Double sided double underscored variable names
Steven D'Aprano
steve+comp.lang.python at pearwood.info
Tue Sep 11 21:14:16 EDT 2012
And again, Joshua's original post is not available from my provider.
Joshua, I suspect that something about your post is being seen as spam
and dropped by at least some providers.
On Wed, 12 Sep 2012 08:52:10 +1000, Chris Angelico wrote:
> On Wed, Sep 12, 2012 at 8:48 AM, Joshua Landau
> <joshua.landau.ws at gmail.com> wrote:
>>
>> Well, the problem is that a lot of collisions aren't predictable.
>> "locals()['foo'] = 2", for example. If it weren't for Python's annoying
>> flexibility*
I can't see your footnote there, so you may have already covered this,
but for the record, what you call Python's "annoying flexibility" is
fundamental to Python's programming model and done so for good reasons.

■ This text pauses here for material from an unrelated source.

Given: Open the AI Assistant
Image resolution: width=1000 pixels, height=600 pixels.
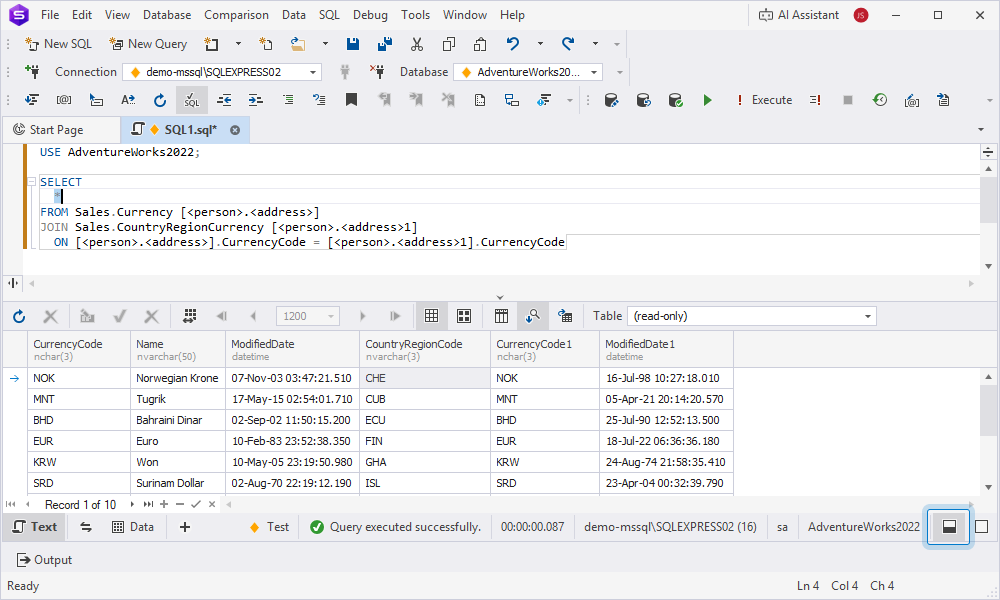Looking at the screenshot, I should 798,15.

The ability to shadow built-ins is, at times, incredibly useful rather
than annoying.
The world is full of bondage and domination languages that strongly
restrict what you can do. Python doesn't need to be another one of them.
Python's optimizing compiler, PyPy, is able to optimize code very well
without such restrictions.
>> I would definitely do something very close to what you
>> suggest. Remember that "locals()" isn't Python's only introspection
>> tool. How about "from foo import *"?
I wouldn't call "import *" an introspection tool. At least, no more so
than print.
> You're not supposed to mutate locals(),
It's not so much you're not allowed to do it, but that the result of
making changes to locals() inside a function is implementation dependent:
CPython 2: writing to the dict returned by locals() will work, but the
changes will not be reflected in the actual local variables, except under
very restricted circumstances;
CPython 3: those restricted circumstances that allowed writes to locals()
to modify local variables are now SyntaxErrors;
Stackless: presumably the exact same behaviour as CPython (since
Stackless is a fork, not a re-implementation);
Jython: the same as CPython;
IronPython: writes to locals() will modify the corresponding local
variable.
Outside of a function, locals() returns globals() and writes will always
modify the global variable (this is a language guarantee).
> but I suppose globals() works the same way.
>
> Inline functions? I like this idea. I tend to want them in pretty much
> any language I write in.
What do you mean by in-line functions? If you mean what you literally
say, I would answer that Python has that with lambda.
But I guess you probably mean something more like macros.